● Records provided:
● ● ●

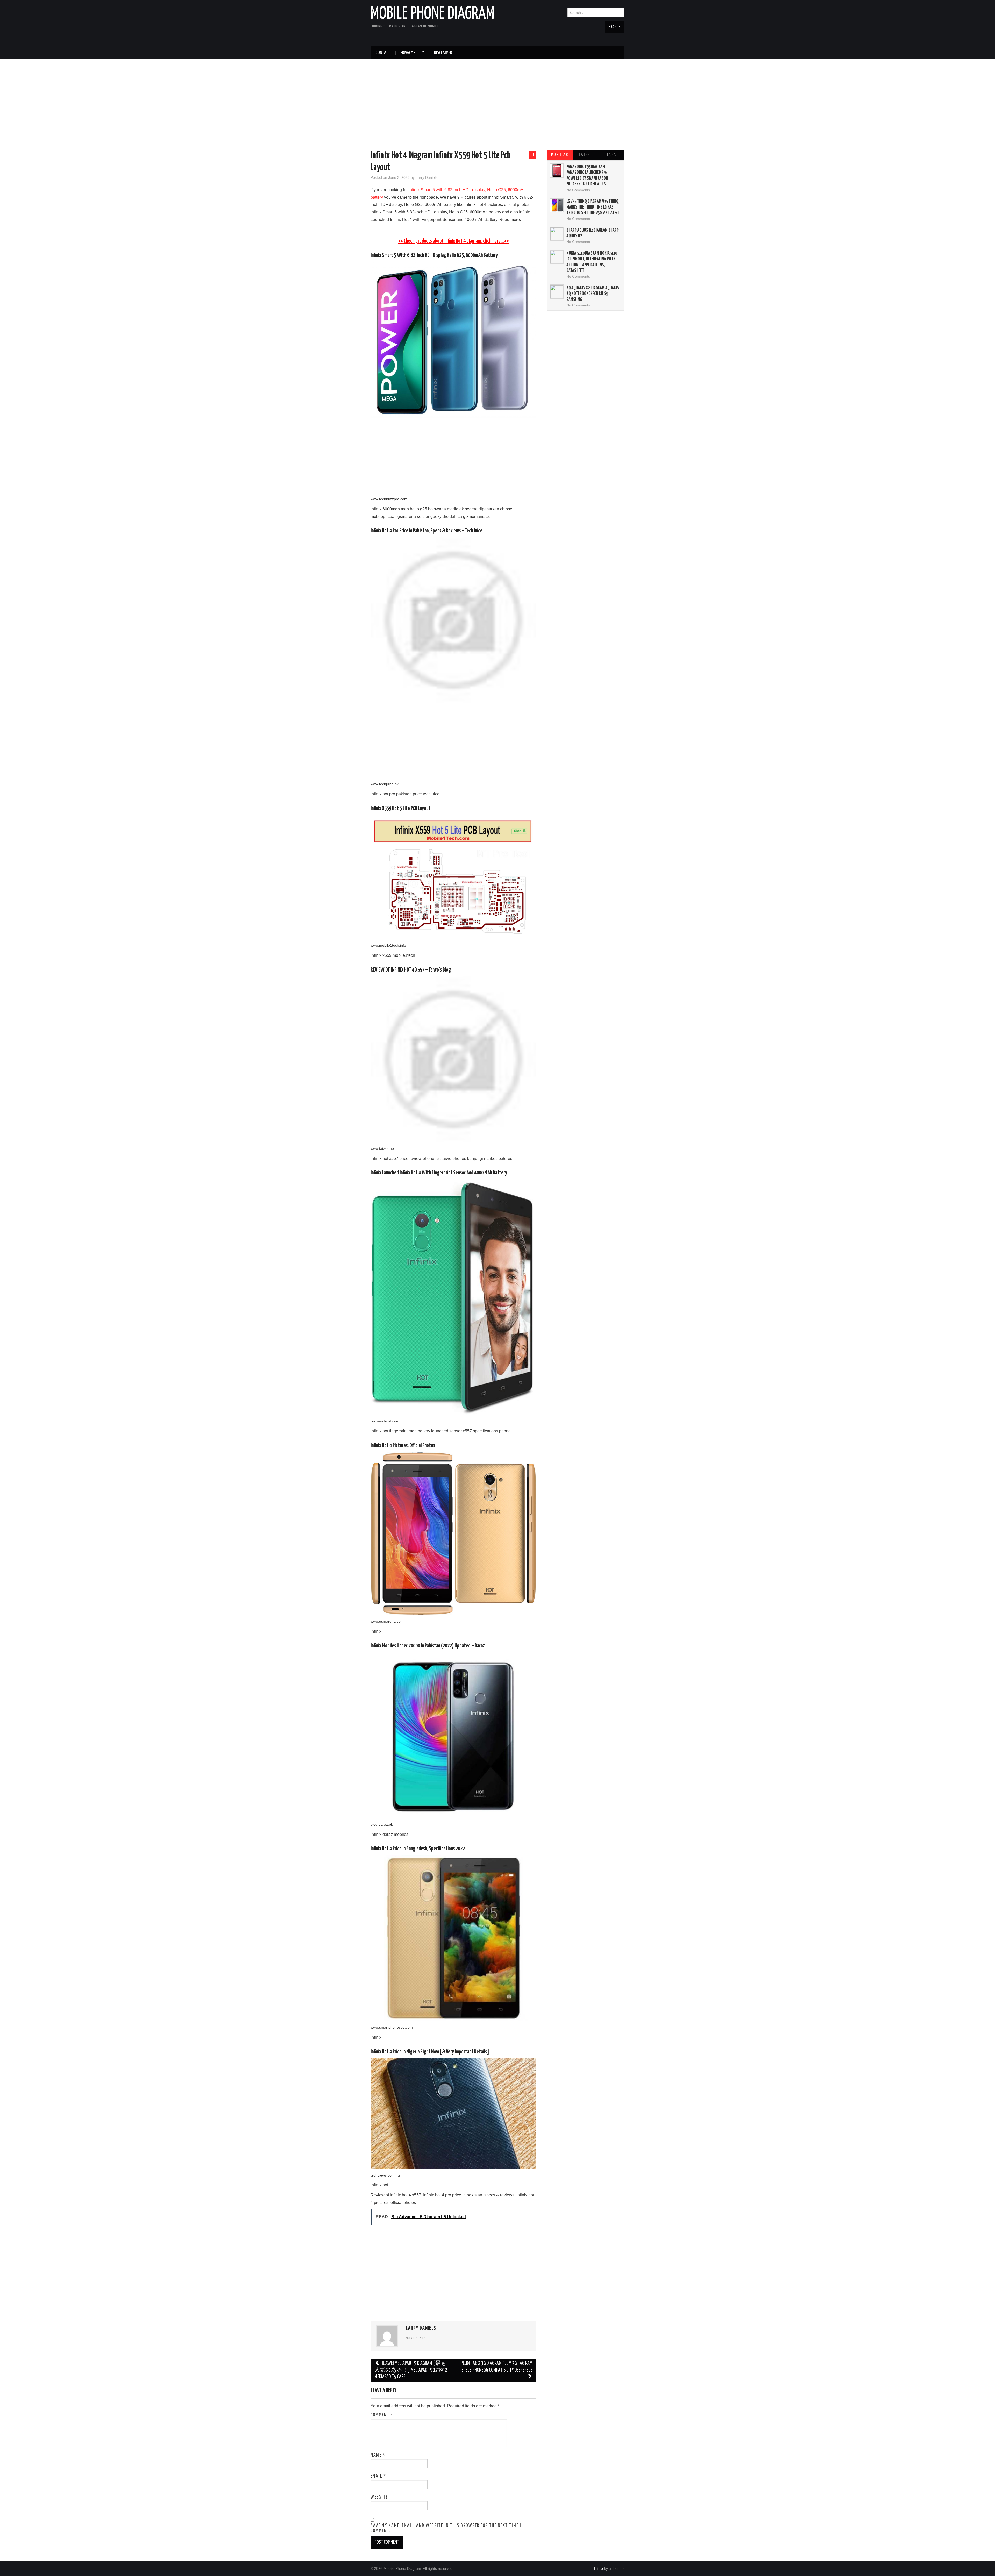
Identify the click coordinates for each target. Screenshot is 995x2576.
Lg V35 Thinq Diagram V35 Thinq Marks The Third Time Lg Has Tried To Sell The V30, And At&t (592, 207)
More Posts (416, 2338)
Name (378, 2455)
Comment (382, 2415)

● ● ●

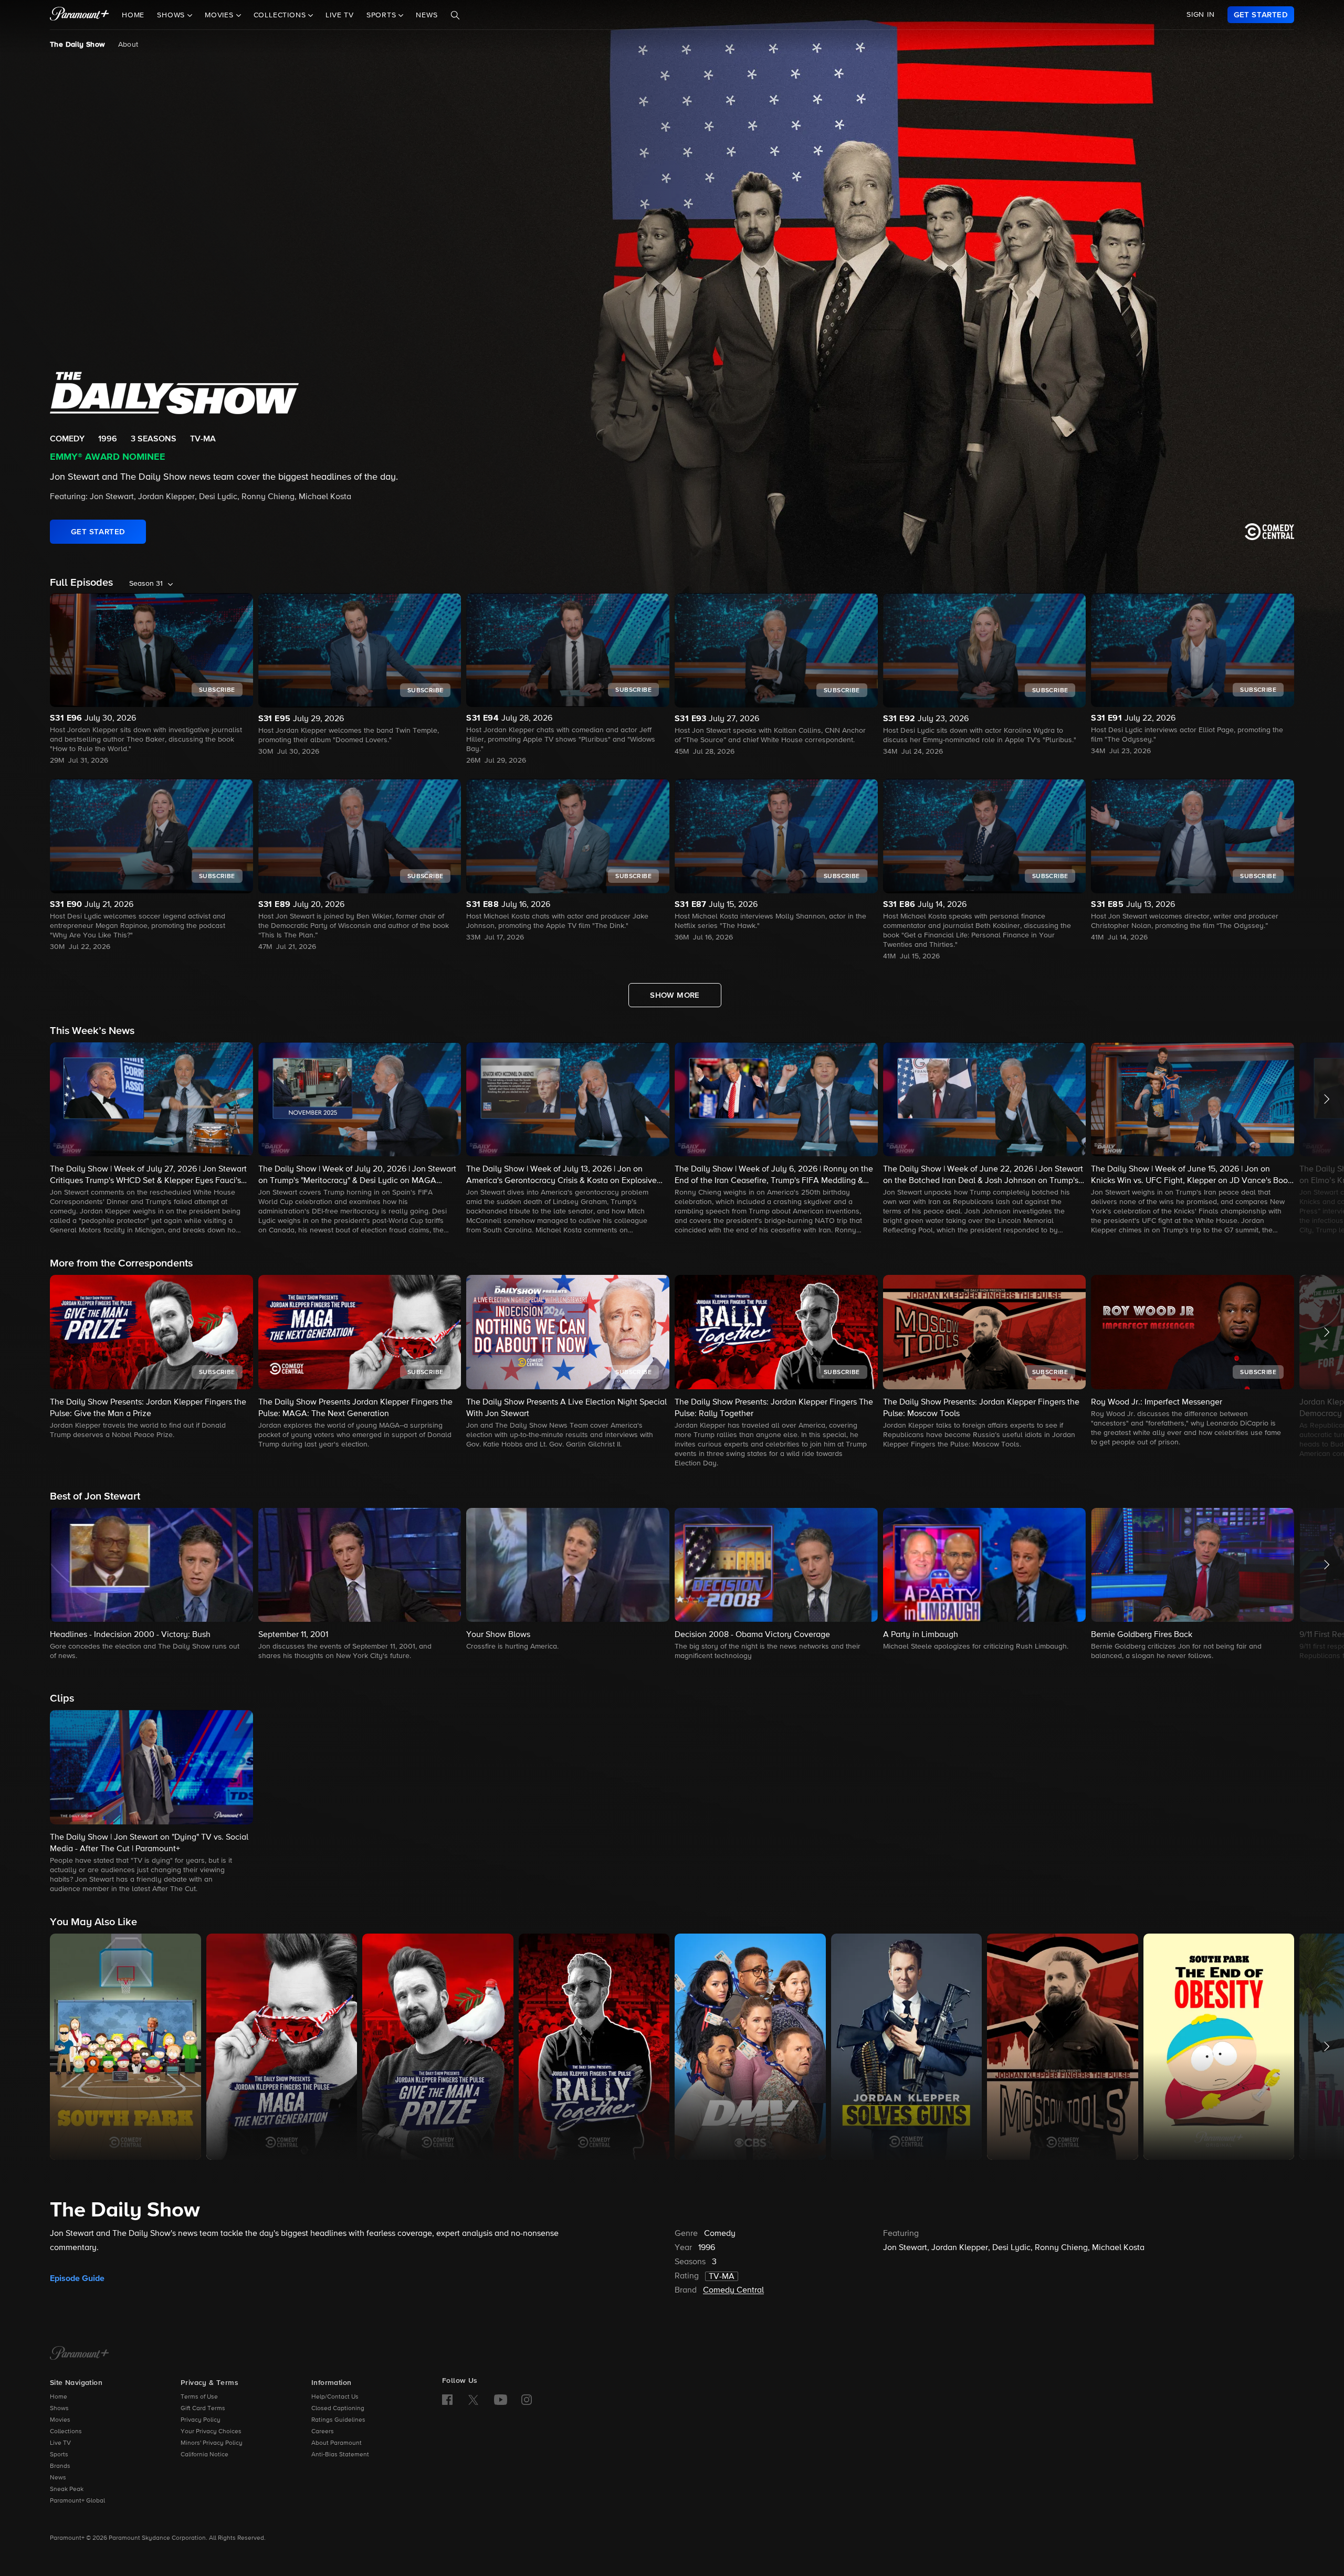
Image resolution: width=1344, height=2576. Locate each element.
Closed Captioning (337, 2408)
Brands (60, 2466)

● ● ●

● Exercise prompt: Copy every line that includes the string "each" from the material above.

● Answer below:
Identify the click coordinates for each target. Screenshot is 995x2576.
Image resolution: width=1344, height=2576. Locate each element.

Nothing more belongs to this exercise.